Servono norme e vigilanza per le central bank digital currency. Secondo Adriano Gerardelli, responsabile Financial Services di Minsait in Italia, «la fase di crisi che il mondo delle criptovalute sta attraversando, dal crollo dell’ecosistema Terra al “bear market”, ha riportato l’attenzione sulla necessità da parte delle banche centrali di emettere strumenti finanziari digitali, ma sottoposti a norme e vigilanza, che possano andare a inserirsi in questo settore in continua ascesa».
Il crollo delle crypto
Secondo un’analisi della società finanziaria Morningstar, infatti, nel 2021 il valore di mercato complessivo delle criptovalute è passato da 965 miliardi di dollari a 2.6 trilioni. Oggi la capitalizzazione, stando ai dati condivisi da CoinMarketCap, si aggira intorno 900 miliardi di dollari.
Il calo è notevole ed è causato da due fattori, come ci spiega Gerardelli: «la fase ciclica ribassista e pessimista del mercato nella quale ci troviamo, il cosiddetto "bear market", nel quale si registra una diminuzione delle attività finanziarie, e il crollo dell'ecosistema Terra in seguito al depeg (scostamento dal valore di 1$) della stablecoin algoritmica UST, che ha causato il crollo a zero di un progetto da decine di miliardi di dollari, gettando sfiducia su tutto il settore della finanza decentralizzata e, più in generale, sulle criptovalute».
È necessario, in questo scenario, un intervento normativo che agisca su più fronti:
- regolamentando gli operatori del settore (e questo già avviene in Italia grazie al Registro degli Agenti e Mediatori – OAM – al quale aderiscono le società attive nello scambio di criptovalute);
- definendo un chiaro quadro normativo sulla dichiarazione e tassazione di questi asset digitali (criptovalute ma anche NFT);
- introducendo asset finanziari digitali sottoposti a norme di vigilanza, ovvero le criptovalute sovrane (Central bank digital currencies - CBDC).
L’euro digitale nel 2026?
La BCE non si è dimenticata dell’euro digitale. Ne ha infatti parlato recentemente Fabio Panetta, membro del Comitato Esecutivo della Banca Centrale Europea, sottolineando come una Central Bank Digital Currency (CBDC) emessa dalla BCE, e complementare alla moneta tradizionale, sia sicura e priva di rischi di liquidità, e di come questa possa diventare una realtà entro il 2026.

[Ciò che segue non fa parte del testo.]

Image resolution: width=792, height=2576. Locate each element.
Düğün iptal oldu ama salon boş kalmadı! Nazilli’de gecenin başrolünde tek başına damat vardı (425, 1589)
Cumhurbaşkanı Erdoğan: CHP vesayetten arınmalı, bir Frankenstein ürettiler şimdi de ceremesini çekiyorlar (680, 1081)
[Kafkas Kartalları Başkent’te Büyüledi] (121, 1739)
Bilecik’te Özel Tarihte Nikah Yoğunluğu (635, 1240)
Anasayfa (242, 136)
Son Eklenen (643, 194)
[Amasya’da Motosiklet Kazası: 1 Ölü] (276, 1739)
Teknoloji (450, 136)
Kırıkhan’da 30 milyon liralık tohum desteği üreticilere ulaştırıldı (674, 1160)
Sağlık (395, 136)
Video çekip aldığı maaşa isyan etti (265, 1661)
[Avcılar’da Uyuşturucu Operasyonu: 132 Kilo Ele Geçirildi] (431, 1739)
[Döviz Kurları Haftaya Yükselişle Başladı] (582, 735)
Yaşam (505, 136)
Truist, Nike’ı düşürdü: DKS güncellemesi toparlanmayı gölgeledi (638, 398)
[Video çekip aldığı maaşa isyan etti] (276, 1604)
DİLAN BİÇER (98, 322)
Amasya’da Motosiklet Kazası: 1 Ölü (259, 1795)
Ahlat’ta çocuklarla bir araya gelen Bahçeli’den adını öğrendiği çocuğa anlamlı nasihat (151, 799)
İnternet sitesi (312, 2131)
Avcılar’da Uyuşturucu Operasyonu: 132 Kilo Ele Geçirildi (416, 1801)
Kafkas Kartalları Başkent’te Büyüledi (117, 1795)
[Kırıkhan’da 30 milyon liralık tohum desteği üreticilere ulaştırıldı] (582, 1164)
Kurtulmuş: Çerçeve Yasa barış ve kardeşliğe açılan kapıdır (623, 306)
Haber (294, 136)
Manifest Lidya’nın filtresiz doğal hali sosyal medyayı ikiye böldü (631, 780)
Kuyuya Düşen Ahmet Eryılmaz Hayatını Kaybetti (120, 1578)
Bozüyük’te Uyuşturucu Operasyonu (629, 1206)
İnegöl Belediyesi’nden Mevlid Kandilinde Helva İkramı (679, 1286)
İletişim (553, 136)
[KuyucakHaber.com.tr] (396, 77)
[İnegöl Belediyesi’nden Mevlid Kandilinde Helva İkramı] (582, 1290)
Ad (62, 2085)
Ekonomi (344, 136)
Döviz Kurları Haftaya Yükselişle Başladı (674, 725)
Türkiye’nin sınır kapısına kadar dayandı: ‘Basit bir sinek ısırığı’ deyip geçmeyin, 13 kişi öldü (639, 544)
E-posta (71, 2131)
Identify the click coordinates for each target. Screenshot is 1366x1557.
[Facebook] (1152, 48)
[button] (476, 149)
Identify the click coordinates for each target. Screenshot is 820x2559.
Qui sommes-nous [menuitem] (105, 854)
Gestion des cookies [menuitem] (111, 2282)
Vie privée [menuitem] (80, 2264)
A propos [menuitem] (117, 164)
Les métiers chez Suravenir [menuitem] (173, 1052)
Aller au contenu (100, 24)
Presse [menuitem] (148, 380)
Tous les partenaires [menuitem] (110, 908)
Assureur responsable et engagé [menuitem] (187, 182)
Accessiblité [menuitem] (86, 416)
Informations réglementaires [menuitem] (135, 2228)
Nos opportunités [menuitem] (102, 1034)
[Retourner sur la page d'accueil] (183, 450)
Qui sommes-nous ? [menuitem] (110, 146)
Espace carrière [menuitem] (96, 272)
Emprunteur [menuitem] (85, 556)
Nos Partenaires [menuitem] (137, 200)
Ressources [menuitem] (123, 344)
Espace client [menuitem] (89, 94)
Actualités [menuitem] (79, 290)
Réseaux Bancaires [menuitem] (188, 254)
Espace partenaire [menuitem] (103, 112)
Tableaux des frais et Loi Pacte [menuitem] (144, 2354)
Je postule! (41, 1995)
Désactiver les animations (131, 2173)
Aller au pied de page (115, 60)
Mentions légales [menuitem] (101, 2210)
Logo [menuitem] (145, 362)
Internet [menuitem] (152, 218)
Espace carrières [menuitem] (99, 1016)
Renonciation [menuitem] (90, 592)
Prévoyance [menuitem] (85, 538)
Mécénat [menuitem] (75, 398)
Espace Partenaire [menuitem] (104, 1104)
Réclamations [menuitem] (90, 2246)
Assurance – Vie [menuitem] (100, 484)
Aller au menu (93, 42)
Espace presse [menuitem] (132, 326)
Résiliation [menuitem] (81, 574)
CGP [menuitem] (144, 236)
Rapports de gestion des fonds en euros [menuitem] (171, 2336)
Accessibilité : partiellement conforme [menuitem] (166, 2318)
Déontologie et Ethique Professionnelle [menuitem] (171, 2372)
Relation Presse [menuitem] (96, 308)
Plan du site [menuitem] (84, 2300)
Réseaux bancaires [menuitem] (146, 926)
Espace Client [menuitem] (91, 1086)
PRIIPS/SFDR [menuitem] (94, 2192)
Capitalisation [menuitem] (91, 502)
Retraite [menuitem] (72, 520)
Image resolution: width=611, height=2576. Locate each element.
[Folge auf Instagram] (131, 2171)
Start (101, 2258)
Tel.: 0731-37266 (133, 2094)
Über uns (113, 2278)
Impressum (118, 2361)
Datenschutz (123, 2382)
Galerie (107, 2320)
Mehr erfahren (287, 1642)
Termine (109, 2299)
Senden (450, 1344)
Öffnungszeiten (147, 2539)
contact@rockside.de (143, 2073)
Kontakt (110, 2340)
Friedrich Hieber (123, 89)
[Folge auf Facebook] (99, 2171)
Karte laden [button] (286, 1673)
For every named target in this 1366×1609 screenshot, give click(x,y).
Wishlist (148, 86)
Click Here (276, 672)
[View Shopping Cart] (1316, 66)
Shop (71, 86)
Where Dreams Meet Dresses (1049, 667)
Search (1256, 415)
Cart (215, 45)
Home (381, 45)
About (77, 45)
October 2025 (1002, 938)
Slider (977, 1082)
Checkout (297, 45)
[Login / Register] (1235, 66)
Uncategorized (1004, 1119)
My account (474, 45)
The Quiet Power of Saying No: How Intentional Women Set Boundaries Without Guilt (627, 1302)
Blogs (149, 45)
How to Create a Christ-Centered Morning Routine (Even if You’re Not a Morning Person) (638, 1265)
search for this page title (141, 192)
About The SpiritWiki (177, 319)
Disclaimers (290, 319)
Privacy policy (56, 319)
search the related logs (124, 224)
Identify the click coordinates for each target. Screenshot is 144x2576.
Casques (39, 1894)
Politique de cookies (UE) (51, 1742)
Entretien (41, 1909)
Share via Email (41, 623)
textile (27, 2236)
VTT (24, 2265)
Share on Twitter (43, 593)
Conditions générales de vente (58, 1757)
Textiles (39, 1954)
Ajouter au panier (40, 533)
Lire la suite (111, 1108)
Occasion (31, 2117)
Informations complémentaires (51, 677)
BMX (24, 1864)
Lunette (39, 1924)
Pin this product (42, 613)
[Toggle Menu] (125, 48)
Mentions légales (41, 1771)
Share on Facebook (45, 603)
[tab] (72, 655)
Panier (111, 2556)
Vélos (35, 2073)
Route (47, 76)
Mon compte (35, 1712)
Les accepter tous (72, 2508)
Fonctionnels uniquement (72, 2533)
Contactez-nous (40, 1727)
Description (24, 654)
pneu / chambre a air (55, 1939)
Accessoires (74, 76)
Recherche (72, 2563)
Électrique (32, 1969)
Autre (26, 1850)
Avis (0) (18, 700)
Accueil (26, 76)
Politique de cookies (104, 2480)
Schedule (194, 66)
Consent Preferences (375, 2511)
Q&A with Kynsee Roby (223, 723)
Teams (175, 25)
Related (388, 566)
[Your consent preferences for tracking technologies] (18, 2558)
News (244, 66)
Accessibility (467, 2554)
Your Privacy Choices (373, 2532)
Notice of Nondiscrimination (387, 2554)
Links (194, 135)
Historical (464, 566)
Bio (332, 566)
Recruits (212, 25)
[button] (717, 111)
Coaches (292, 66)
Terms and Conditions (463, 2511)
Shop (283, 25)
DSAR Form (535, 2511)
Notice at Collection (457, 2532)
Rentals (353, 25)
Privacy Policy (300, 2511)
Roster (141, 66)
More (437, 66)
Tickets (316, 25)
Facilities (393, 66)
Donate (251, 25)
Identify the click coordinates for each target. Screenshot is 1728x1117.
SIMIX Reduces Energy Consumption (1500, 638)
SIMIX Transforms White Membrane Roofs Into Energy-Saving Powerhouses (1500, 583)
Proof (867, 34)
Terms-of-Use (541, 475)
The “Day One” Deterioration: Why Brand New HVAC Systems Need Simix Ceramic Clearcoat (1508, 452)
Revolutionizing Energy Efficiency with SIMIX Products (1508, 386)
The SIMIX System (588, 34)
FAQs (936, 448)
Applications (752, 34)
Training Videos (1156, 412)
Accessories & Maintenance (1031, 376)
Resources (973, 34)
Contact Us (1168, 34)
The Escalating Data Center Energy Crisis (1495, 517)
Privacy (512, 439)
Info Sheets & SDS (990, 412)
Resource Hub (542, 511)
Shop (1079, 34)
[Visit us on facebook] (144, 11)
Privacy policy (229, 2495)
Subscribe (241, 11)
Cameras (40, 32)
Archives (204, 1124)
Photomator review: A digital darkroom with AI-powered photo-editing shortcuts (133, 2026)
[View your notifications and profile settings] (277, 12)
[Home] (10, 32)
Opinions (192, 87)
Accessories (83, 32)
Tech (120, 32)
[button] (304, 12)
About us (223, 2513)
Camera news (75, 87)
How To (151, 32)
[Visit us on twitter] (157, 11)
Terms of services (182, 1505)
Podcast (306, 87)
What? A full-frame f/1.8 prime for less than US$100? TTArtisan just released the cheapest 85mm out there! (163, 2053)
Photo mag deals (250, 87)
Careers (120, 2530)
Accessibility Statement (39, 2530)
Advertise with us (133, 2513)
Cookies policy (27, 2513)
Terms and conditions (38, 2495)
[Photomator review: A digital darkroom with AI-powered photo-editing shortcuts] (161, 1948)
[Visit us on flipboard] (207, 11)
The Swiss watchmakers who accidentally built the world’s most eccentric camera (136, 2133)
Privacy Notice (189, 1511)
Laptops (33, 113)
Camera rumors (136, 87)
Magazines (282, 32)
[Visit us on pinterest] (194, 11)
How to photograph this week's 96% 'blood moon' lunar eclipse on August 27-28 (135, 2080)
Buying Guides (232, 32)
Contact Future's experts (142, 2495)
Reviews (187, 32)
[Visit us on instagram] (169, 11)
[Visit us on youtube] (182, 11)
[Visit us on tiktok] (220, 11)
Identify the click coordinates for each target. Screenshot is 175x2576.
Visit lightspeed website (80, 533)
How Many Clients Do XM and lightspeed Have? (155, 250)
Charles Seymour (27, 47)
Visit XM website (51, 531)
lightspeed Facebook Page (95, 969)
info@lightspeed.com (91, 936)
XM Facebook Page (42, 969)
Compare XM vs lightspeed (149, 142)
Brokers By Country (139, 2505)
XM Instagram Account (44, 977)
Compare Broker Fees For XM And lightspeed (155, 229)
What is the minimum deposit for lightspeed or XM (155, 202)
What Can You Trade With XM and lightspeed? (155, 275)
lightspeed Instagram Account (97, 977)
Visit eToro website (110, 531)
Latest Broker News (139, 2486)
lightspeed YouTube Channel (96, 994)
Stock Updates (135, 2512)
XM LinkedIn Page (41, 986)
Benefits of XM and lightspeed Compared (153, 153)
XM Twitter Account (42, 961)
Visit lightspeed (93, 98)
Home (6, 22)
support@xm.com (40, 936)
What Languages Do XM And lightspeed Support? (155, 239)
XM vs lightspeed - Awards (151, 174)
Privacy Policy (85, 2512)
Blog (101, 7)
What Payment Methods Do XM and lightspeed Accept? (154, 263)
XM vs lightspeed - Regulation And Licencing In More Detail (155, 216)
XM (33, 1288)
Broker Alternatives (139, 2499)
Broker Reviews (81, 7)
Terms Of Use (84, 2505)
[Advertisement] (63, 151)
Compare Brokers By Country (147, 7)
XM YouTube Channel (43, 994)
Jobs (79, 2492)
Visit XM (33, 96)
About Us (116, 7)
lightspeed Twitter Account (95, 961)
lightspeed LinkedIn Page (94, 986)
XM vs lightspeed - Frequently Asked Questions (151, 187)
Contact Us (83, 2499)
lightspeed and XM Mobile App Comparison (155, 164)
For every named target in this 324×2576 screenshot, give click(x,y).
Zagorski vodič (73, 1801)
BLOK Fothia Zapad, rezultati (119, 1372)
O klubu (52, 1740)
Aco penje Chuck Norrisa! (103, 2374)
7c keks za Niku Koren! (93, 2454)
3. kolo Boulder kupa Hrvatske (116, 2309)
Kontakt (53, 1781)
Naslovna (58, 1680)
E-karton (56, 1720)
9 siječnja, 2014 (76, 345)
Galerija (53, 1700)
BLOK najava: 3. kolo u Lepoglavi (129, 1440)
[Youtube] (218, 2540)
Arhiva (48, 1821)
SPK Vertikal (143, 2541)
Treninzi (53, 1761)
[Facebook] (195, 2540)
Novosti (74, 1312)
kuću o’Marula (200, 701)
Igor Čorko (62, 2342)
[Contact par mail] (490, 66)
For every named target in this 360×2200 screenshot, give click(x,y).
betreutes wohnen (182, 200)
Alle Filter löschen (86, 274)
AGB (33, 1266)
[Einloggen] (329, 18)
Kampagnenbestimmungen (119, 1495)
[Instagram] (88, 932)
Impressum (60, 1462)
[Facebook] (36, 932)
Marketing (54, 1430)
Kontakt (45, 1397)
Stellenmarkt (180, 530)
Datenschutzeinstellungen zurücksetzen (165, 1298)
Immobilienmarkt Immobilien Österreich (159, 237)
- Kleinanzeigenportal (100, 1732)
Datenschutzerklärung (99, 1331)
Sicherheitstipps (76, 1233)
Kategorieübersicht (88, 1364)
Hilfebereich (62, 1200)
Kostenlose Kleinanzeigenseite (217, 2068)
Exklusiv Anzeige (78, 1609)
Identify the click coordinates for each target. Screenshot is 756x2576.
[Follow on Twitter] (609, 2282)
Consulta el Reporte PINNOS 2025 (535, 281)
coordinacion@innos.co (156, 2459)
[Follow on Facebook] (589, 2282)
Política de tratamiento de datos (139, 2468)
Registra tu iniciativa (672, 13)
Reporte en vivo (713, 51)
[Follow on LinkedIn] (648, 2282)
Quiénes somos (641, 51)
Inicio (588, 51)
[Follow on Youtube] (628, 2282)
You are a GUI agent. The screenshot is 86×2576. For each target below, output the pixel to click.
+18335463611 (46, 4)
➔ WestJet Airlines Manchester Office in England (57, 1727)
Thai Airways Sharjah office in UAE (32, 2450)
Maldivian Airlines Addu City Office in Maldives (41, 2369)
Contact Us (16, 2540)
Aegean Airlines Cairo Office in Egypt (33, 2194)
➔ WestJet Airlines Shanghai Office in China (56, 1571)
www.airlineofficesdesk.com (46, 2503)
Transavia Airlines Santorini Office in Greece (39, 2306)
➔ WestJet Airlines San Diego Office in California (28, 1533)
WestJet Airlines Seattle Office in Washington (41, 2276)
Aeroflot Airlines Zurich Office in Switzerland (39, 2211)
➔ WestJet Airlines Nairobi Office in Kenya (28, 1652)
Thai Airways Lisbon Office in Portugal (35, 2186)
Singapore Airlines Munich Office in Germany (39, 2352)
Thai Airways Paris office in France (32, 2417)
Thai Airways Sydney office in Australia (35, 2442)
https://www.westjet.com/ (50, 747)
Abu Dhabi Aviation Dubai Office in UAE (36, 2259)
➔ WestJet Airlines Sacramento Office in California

«In questa fase le istituzioni stanno ancora attraversando un periodo di studio e progettazione, ma questa rappresenta una fase cruciale – afferma Gerardelli. Si tratta del momento decisivo che determinerà quale sarà il volto dell'euro digitale, su quale tecnologia sarà basato e come sarà integrato nella vita di tutti i giorni. Le CBDC, infatti, rappresentano una tendenza inevitabile, sono destinate a diffondersi su scala globale, a rivoluzionare il modo di fare pagamenti e, probabilmente, di intendere il denaro».
Le 4 sfide per le criptovalute sovrane
Ci sono quattro sfide chiave, secondo Minsait, per lo sviluppo delle criptovalute sovrane:
- scalabilità delle infrastrutture necessarie alle valute digitali;
- capacità tecnologica di gestire un numero ingente di transazioni in tempi ridotti;
- resilienza ad attacchi informatici e disastri naturali;
- sostenibilità energetica.
«Per affrontare con successo queste sfide – spiega Gerardelli – sarà necessaria la collaborazione di tutti i soggetti coinvolti nello sviluppo e nell'implementazione delle Central Bank Digital Currencies: i regolatori, il settore finanziario e le aziende tecnologiche».
Chi vincerà?
Bisogna inoltre fare attenzione ad alcuni aspetti critici ai quali le valute digitali centrali possono andare incontro. Non tutte le CBDC avranno lo stesso successo e grado di adozione, ci saranno valute digitali più utilizzate. «Fattori tecnologici come semplicità di utilizzo, velocità, fees per le transazioni, sicurezza, privacy, sostenibilità energetica, numero di “token” disponibili, tra gli altri, saranno fondamentali nel decretare quali CBDC avranno la meglio rispetto alle altre», conclude Gerardelli.